- _EXERCISE REQUIREMENTS_
In the listing below, turn the lines between the one containing "pixels, height=730 pixels." and the one containing "Looking at the image, I should click on (92, 620).", inclusive, into a numbered list, omitting any blank lines.

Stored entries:
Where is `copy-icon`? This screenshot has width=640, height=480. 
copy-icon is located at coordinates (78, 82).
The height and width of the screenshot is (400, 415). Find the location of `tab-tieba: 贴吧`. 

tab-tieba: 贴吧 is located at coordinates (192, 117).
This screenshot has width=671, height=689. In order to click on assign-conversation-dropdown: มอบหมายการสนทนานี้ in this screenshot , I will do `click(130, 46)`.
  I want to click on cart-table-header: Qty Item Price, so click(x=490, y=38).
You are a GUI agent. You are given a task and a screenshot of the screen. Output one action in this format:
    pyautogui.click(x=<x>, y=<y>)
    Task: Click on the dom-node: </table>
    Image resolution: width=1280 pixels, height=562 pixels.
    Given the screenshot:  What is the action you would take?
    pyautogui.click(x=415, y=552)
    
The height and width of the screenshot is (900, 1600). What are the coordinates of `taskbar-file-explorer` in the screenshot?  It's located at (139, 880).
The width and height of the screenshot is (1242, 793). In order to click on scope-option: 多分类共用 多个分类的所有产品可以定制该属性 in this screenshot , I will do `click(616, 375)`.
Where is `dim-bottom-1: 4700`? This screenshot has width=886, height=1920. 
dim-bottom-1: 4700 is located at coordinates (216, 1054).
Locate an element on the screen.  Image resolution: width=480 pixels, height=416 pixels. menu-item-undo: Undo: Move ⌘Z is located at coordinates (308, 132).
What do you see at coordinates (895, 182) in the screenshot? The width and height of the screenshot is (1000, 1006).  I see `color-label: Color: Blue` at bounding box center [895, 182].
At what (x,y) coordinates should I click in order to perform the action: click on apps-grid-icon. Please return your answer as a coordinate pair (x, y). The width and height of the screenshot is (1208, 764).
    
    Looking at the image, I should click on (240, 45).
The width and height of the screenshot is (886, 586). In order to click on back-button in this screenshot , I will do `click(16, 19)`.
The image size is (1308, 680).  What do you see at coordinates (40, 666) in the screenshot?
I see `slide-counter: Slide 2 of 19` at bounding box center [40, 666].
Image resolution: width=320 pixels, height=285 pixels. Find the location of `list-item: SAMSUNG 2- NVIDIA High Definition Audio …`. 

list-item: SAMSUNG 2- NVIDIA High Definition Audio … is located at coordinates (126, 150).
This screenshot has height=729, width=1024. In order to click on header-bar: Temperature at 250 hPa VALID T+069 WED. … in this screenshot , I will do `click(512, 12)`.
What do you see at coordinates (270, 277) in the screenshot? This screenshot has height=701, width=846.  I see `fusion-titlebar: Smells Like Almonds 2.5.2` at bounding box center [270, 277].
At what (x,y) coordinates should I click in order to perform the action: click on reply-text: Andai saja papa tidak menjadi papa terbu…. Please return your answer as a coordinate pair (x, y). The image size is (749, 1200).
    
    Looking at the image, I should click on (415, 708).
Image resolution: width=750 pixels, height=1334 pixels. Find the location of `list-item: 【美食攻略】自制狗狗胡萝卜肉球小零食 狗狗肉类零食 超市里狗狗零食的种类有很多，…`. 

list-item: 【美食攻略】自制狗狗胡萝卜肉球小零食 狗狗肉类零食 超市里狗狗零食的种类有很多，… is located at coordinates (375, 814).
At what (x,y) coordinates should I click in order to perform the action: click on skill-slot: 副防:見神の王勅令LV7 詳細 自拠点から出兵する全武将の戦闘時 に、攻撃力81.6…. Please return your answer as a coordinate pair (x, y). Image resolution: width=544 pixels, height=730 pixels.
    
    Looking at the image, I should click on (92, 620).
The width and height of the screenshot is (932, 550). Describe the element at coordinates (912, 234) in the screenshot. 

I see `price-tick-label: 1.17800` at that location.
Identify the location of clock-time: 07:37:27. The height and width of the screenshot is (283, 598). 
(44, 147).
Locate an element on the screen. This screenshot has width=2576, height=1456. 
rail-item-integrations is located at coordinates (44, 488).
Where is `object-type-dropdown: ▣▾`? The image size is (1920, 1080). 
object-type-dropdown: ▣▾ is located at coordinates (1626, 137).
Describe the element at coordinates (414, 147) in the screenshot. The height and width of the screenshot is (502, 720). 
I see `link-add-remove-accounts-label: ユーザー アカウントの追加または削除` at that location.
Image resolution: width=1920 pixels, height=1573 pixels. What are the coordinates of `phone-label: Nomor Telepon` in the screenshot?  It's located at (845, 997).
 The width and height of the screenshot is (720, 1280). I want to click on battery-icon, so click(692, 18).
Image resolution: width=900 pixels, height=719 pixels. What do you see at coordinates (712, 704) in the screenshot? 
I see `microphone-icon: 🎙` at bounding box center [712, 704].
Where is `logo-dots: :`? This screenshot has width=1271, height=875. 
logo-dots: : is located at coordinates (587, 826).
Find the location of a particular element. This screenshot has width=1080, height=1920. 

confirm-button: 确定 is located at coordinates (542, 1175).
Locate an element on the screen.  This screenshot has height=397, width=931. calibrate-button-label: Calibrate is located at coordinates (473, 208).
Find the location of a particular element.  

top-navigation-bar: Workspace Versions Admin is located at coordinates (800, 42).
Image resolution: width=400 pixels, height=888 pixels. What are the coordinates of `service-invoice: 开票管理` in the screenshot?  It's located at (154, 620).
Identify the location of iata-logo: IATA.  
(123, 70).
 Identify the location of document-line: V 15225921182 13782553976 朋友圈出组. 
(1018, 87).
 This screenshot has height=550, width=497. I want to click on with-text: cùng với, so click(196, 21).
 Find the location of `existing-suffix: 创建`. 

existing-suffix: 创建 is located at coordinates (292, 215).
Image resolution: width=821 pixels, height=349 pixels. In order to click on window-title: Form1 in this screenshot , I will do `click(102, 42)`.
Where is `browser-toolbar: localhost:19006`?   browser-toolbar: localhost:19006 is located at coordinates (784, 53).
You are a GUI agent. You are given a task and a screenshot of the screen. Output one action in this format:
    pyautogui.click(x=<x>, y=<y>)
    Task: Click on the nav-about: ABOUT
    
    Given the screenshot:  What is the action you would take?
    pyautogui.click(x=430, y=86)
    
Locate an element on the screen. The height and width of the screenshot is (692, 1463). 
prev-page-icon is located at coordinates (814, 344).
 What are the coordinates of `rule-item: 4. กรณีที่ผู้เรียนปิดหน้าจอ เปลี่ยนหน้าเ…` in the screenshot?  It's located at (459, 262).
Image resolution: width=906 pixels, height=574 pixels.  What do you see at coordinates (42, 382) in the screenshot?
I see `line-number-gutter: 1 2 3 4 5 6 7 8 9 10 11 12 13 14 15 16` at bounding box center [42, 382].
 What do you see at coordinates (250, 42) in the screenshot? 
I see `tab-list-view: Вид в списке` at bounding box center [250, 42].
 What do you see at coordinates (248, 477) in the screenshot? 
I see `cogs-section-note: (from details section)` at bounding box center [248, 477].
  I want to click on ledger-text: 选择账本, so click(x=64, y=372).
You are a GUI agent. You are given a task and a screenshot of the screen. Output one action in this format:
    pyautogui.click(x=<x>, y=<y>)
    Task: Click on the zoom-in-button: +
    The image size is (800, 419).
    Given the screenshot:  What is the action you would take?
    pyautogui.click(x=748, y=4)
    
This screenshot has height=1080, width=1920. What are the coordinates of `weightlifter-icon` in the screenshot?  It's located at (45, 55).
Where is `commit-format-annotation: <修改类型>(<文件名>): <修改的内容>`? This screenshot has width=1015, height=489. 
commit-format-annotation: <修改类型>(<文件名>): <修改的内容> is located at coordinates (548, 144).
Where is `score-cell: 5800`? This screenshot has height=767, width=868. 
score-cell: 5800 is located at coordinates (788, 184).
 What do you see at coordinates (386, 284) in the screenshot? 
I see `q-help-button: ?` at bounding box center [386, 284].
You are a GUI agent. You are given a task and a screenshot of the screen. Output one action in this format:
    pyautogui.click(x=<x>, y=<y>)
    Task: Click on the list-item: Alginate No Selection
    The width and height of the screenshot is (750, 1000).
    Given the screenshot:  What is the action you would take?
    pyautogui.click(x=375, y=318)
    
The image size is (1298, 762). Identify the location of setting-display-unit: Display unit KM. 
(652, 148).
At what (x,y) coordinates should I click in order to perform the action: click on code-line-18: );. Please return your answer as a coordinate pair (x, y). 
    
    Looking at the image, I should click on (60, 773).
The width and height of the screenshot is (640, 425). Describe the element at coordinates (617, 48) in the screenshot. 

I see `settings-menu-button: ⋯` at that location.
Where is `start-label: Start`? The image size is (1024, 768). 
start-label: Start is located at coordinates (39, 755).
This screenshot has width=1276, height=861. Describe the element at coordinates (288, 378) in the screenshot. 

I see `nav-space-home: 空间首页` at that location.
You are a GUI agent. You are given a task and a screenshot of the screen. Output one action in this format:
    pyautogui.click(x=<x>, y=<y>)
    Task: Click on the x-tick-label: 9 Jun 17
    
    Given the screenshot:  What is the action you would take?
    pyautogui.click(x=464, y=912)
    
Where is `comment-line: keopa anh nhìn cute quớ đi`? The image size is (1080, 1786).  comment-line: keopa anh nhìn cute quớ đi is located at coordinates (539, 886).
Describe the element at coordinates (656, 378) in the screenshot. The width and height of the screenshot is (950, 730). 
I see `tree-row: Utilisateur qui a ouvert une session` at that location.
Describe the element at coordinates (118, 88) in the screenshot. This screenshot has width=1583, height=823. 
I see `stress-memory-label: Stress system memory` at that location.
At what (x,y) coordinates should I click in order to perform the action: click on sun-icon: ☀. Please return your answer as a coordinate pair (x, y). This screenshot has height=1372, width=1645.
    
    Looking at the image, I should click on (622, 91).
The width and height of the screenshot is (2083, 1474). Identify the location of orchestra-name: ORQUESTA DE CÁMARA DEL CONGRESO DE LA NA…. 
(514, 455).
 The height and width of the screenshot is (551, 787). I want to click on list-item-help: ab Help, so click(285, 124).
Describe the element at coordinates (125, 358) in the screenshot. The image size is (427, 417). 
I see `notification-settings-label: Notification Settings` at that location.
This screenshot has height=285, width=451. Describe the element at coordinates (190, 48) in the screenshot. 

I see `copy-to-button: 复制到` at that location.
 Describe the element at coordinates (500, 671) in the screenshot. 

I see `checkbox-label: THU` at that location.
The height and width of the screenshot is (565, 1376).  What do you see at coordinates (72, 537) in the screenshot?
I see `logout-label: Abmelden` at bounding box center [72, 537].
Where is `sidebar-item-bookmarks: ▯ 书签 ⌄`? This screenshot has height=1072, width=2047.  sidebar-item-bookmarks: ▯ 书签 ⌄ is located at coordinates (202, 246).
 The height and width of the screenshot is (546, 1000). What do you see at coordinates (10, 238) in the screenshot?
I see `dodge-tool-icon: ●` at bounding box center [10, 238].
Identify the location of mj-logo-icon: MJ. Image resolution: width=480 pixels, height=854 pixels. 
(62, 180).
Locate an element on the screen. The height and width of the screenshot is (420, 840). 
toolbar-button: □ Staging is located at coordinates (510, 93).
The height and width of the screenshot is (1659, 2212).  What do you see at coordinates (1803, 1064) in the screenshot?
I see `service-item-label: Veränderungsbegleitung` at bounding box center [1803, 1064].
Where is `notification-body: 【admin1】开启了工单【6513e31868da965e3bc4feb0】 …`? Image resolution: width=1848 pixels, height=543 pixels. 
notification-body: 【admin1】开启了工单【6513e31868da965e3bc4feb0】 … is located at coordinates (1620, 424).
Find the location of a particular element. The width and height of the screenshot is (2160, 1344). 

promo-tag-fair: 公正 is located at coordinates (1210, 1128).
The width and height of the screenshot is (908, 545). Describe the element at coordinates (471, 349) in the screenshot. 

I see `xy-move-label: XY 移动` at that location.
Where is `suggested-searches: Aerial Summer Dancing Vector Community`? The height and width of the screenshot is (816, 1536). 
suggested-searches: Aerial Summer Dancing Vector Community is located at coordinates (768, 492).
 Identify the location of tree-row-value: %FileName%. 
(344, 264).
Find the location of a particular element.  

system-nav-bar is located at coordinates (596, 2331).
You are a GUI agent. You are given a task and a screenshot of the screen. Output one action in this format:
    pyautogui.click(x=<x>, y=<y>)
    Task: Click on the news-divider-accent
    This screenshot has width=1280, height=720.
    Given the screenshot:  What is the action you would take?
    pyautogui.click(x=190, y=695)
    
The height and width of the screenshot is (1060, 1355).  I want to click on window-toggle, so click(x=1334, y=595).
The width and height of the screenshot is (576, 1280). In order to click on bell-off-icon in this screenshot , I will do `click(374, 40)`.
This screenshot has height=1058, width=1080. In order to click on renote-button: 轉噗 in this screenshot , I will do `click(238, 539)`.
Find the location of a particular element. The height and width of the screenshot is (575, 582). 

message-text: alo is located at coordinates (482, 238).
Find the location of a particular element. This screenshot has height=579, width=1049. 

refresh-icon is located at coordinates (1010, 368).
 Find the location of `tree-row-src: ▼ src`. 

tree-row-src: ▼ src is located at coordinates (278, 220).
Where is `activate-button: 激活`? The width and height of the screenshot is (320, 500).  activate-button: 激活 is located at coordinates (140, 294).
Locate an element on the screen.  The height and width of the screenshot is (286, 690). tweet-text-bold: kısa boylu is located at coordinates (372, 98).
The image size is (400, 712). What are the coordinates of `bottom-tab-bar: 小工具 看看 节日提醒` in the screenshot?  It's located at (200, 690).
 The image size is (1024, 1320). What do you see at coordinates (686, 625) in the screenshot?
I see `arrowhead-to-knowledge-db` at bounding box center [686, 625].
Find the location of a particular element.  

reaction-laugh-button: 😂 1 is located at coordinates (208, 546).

- _WRITTEN RESPONSE_
1. At what (x,y) coordinates should I click in order to perform the action: click on skill-slot: 副防:見神の王勅令LV7 詳細 自拠点から出兵する全武将の戦闘時 に、攻撃力81.6…. Please return your answer as a coordinate pair (x, y). Image resolution: width=544 pixels, height=730 pixels.
2.     Looking at the image, I should click on (92, 620).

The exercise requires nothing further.